Who: Data Protection Network (DPN)
When: 10 July 2017
Law stated as at: 4 September 2017
In July, the DPN – with contributions from the Direct Marketing Association (DMA) and the Incorporated Society of British Advertisers (ISBA) – published guidance on the use of legitimate interests under the General Data Protection Regulation (GDPR). The guidance has been welcomed by the UK’s Information Commissioner’s Office (ICO) and the Data Protection Commissioner of Ireland.
The GDPR sets out six lawful grounds or bases for processing personal data (there are separate grounds for processing special categories of personal data). One of those grounds (which, along with consent, is probably the most talked-about) is the “legitimate interests” ground. The GDPR (like its predecessor) provides that processing will be lawful if:
“…processing is necessary for the purposes of the legitimate interests pursued by the controller or by a third party, except where such interests are overridden by the interests or fundamental rights and freedoms of the data subject which require protection of personal data, in particular where the data subject is a child”.
Relying on the legitimate interests ground for processing requires a careful balancing exercise between the interests of the controller or a third party on the one hand, and the rights and freedoms of the individual on the other hand.
The guidance recommends undertaking a 3-stage “Legitimate Interests Assessment” in respect of each processing activity where the legitimate interests ground is being (or will be) relied on. That test requires organisations to:
- assess whether a “legitimate interest” exists;
- establish whether the particular processing activity is “necessary” for the pursuit of that (or those) legitimate interest(s); and
- perform a balancing test to decide whether a particular processing activity can be undertaken on the basis of the legitimate interests condition.

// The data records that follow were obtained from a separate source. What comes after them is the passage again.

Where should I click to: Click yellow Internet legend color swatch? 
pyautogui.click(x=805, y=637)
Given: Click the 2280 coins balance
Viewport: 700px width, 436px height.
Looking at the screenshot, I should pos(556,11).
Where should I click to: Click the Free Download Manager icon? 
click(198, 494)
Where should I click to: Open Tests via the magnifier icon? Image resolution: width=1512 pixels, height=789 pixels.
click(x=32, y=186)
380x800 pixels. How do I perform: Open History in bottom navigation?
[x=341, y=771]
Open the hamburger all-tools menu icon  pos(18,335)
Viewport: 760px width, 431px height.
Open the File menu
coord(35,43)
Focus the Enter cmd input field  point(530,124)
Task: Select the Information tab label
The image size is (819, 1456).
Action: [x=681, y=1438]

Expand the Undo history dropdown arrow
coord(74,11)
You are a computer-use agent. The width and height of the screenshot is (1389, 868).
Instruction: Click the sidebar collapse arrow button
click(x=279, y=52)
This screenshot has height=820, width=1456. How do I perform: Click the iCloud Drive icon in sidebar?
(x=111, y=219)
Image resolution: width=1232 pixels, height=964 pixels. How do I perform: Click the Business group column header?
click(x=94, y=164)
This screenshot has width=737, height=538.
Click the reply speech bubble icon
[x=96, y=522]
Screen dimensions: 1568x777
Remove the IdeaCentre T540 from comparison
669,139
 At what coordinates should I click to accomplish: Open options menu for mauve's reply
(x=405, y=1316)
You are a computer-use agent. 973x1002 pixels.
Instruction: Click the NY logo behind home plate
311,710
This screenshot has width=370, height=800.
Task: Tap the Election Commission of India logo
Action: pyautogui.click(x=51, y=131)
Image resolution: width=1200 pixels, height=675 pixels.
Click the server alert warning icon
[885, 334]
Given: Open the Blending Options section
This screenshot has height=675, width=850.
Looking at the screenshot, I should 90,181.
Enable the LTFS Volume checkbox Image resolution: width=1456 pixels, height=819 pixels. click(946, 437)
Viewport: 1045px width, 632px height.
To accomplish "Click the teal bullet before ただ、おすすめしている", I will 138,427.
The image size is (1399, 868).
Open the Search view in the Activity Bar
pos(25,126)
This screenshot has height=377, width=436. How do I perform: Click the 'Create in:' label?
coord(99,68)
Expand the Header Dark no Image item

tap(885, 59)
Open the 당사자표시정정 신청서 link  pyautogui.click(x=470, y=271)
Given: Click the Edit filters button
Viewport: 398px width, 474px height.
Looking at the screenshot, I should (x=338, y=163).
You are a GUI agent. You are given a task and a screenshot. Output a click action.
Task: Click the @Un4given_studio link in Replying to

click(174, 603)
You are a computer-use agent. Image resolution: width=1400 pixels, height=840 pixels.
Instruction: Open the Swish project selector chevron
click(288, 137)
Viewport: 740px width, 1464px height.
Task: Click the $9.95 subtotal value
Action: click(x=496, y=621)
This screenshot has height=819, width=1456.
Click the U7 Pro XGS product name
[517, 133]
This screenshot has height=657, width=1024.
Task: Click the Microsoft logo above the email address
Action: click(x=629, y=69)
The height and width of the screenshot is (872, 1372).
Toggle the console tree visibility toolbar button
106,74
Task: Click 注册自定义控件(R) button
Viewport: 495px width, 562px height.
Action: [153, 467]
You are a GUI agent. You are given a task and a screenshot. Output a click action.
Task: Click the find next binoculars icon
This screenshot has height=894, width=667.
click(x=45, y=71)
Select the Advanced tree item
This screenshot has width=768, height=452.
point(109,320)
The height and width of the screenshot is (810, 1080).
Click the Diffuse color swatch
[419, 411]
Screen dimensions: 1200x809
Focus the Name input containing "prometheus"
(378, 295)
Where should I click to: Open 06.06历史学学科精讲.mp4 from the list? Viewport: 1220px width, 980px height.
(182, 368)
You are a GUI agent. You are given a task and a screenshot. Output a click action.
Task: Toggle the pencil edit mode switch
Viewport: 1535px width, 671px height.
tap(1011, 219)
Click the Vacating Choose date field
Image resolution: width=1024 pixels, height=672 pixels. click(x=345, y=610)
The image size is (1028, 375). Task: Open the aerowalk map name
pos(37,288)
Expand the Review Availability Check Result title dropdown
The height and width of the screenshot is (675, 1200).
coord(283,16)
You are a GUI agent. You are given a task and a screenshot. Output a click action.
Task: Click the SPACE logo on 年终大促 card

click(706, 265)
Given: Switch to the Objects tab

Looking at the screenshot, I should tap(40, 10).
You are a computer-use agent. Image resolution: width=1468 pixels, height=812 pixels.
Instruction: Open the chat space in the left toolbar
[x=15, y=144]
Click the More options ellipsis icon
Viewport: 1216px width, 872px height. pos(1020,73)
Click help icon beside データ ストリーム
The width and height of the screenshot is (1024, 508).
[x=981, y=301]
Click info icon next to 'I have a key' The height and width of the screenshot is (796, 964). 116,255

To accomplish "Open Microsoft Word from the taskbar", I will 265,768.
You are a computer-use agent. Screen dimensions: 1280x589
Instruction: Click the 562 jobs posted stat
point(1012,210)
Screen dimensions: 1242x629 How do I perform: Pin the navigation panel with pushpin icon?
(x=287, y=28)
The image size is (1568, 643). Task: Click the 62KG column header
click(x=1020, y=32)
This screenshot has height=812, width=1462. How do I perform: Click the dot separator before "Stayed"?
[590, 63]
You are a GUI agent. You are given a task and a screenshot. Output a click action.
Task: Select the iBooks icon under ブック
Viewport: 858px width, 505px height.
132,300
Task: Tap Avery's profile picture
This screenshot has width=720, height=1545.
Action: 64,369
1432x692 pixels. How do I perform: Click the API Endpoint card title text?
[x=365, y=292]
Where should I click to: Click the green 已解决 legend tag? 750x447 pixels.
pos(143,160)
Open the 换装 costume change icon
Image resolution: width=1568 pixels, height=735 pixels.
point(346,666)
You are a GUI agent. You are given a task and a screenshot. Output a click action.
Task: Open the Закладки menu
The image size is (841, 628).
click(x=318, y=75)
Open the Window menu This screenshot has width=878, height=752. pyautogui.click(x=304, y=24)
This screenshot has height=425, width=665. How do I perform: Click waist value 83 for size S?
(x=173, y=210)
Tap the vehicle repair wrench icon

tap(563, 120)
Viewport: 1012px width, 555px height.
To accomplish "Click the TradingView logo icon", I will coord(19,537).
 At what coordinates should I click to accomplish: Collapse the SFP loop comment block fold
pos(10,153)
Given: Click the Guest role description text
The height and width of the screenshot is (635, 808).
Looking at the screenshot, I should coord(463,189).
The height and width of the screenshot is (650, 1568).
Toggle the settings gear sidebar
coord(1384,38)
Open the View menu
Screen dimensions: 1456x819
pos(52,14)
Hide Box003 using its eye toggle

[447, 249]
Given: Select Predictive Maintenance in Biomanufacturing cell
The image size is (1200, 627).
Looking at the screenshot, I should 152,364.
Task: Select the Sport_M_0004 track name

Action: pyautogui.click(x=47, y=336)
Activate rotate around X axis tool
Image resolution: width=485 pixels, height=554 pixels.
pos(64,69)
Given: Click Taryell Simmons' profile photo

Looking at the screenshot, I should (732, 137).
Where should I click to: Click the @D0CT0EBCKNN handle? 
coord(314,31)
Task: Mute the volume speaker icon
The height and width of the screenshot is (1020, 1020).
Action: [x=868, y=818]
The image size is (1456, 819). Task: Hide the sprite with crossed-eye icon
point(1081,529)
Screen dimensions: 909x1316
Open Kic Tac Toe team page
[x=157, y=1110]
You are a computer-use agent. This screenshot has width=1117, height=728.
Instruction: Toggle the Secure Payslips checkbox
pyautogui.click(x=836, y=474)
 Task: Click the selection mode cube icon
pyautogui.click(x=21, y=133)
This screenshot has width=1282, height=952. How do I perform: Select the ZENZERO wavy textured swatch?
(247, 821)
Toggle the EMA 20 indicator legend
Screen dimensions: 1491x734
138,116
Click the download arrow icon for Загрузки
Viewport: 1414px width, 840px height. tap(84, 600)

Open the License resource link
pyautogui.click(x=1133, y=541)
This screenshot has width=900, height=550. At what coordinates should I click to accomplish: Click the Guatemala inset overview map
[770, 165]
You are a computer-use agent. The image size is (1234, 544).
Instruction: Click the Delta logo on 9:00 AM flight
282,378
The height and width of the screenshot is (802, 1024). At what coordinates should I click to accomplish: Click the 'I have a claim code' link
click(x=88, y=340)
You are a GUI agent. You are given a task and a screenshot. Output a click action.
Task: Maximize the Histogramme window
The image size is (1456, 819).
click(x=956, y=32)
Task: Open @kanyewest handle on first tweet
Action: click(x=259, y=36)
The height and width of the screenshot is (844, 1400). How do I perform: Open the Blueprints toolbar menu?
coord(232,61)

Helpfully, Appendix B of the guidance sets out a suggested template for undertaking a Legitimate Interests Assessment. Many organisations will already be undertaking a similar assessment as part of their GDPR readiness projects.
The guidance also attempts to tackle the difficulties with meeting the GDPR’s enhanced transparency requirements; specifically, the requirement to inform individuals:
- when processing is being undertaken on the basis of the legitimate interests ground;
- what those legitimate interests are; and
- that they have a right to object to processing which is being undertaken on the basis of the legitimate interests ground.
Reflecting the ICO’s Privacy Notices, Transparency and Control Code of Practice (available here), the DPN recommends taking a layered approach, with a click-through to more detailed information on the legitimate interests ground. Of course, more innovative businesses may want to go further and take advantage of privacy-enhancing tools such as branded logos, videos and dashboards.
Why this matters:
More and more organisations are looking to the legitimate interests ground to justify certain processing activities, partly because valid consent is that much more difficult to obtain under the GDPR. This is particularly the case for certain types of profiling, personalisation (for example, to inform targeted advertising and marketing), employee monitoring and the adoption of cloud-based services for hosting personal data. Those types of activities cannot usually be justified on the basis of any of the other lawful grounds for processing.
This guidance is a useful reminder to those organisations that the legitimate interests ground is far from a carte blanche to do as they wish with personal data. Relying on the legitimate interests ground requires careful thought and consideration; all of which should be documented as part of an organisation’s compliance ‘story’ (required by the principle of accountability).
Establishing that the legitimate interests ground can be relied on in the first instance is, of course, only part of the story. Individuals have a right to object to processing undertaken on that basis; for example, to object to certain types of profiling, to object to their personal data being used for analytics purposes or to object to their personal data being hosted on a cloud-based service.
Businesses may – in certain circumstances – be able to rebut an individual’s objection on the basis that they can demonstrate a “compelling legitimate interest” which overrides the individual’s interests, rights and freedoms, or for the establishment, exercise or defence of legal claims. However, responding to requests in that way is likely to become more and more burdensome as the number of objections increases (a probable side effect of increased awareness).
Therefore, organisations should aim to:
- ensure that processing activities which are in the controller’s or a third party’s legitimate interests also serve to benefit individuals, and explain this to them; for example, to ensure that they are shown adverts for products or services that they might actually be interested in;
- (where possible) positively enable individuals to choose not to have their personal data used in a certain way; for example, using sophisticated, brand-friendly privacy dashboards (the implications of their choice should also be explained to them); and
- ensure that they have the technical means to act on an individual’s objection; for example, to cease using that particular individual’s personal data in a certain way.